Entries for locating displayed items.
☆ ☆ ☆ ☆
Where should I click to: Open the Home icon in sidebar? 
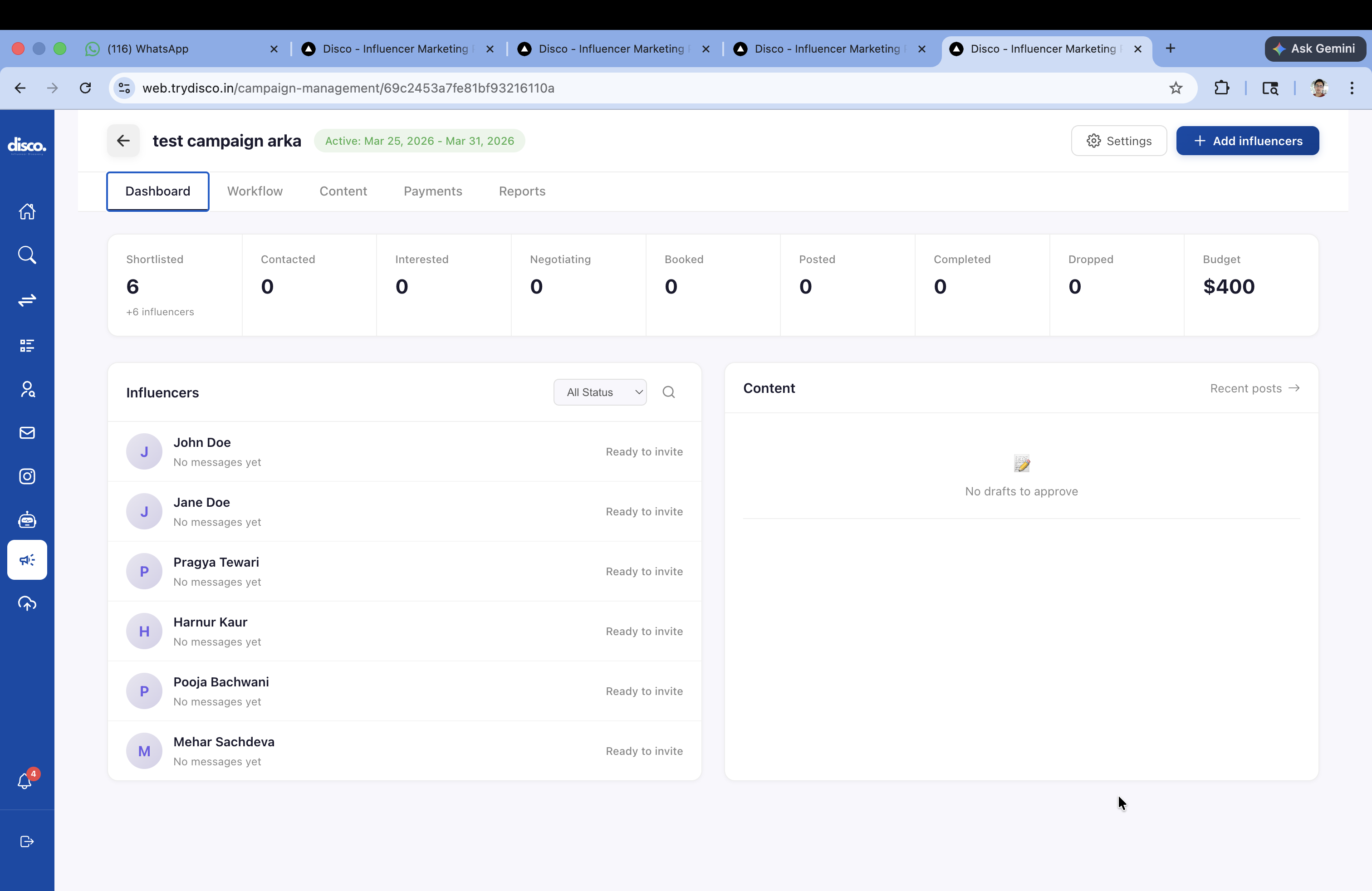27,211
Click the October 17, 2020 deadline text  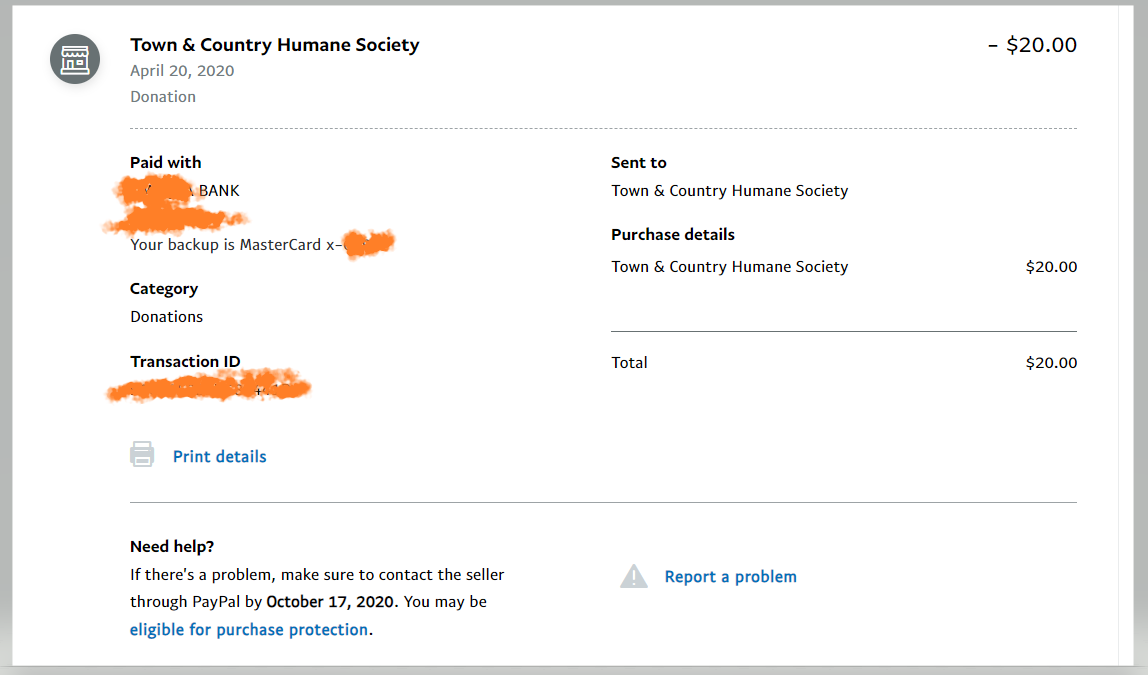click(x=332, y=602)
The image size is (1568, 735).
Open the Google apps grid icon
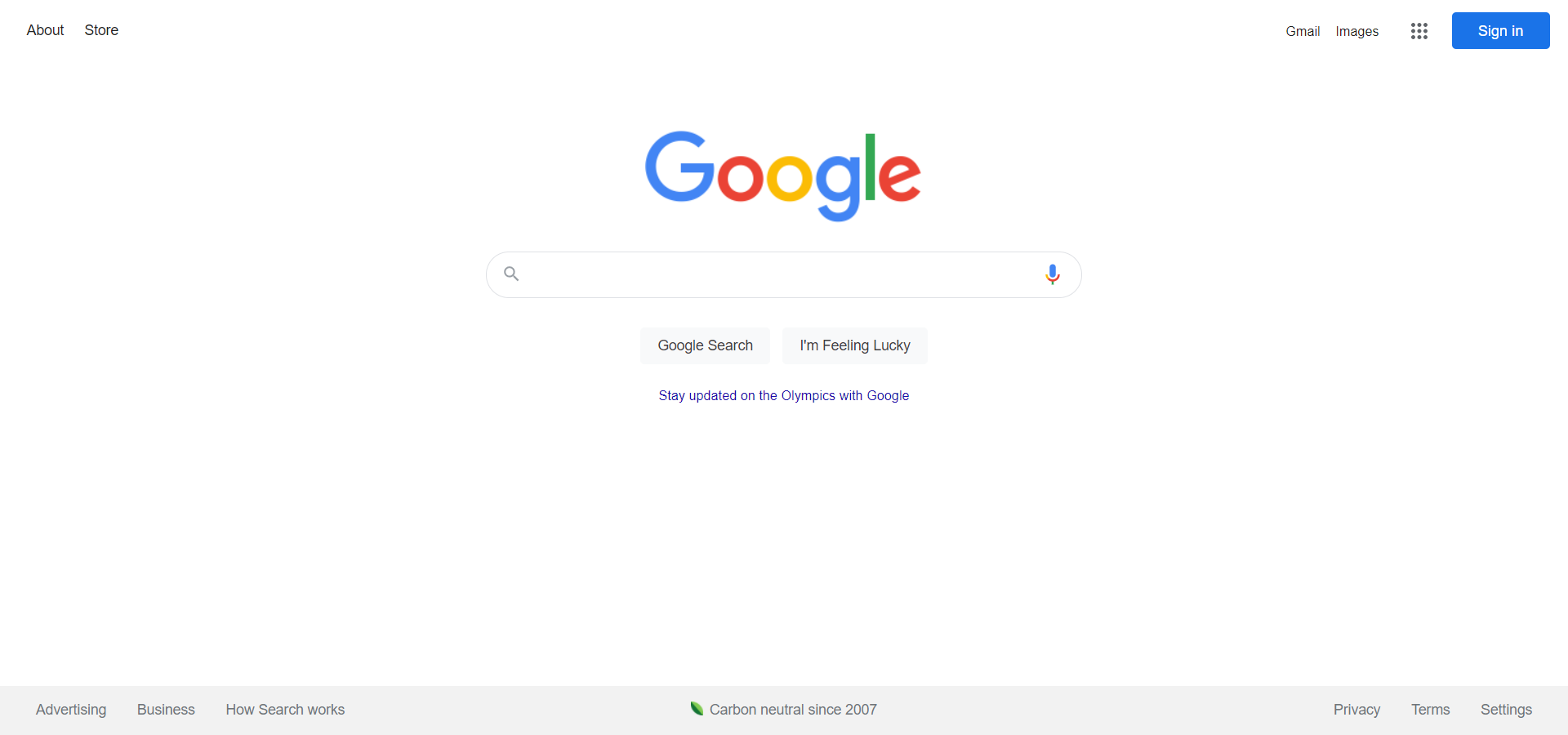[x=1419, y=31]
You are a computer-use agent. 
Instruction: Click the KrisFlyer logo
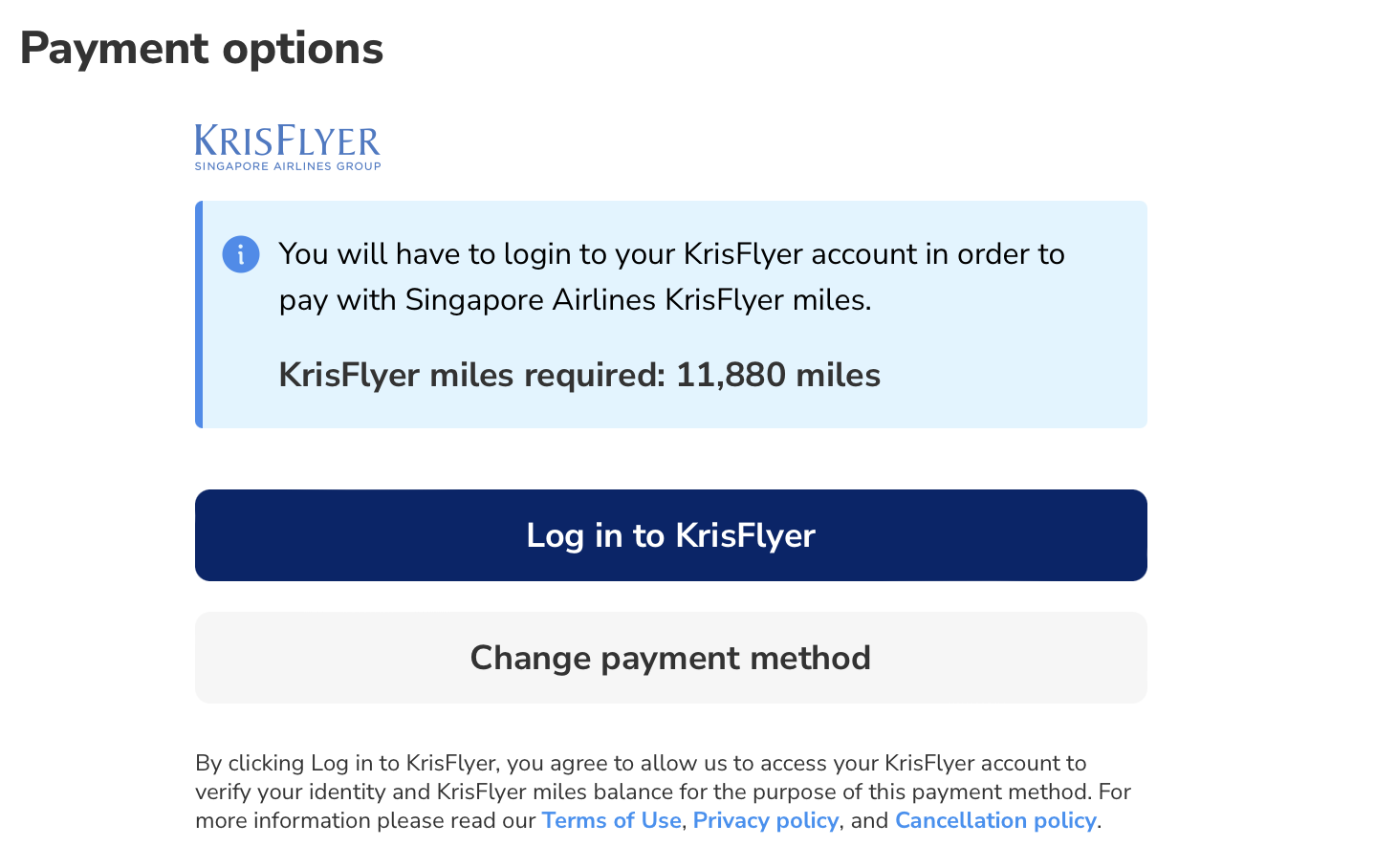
☆ ☆ ☆ ☆
PROBLEM TO WORK ON. How many lines in the entries above contain the string "icon"? Reply with the number alone.

FINISHED EXERCISE. 2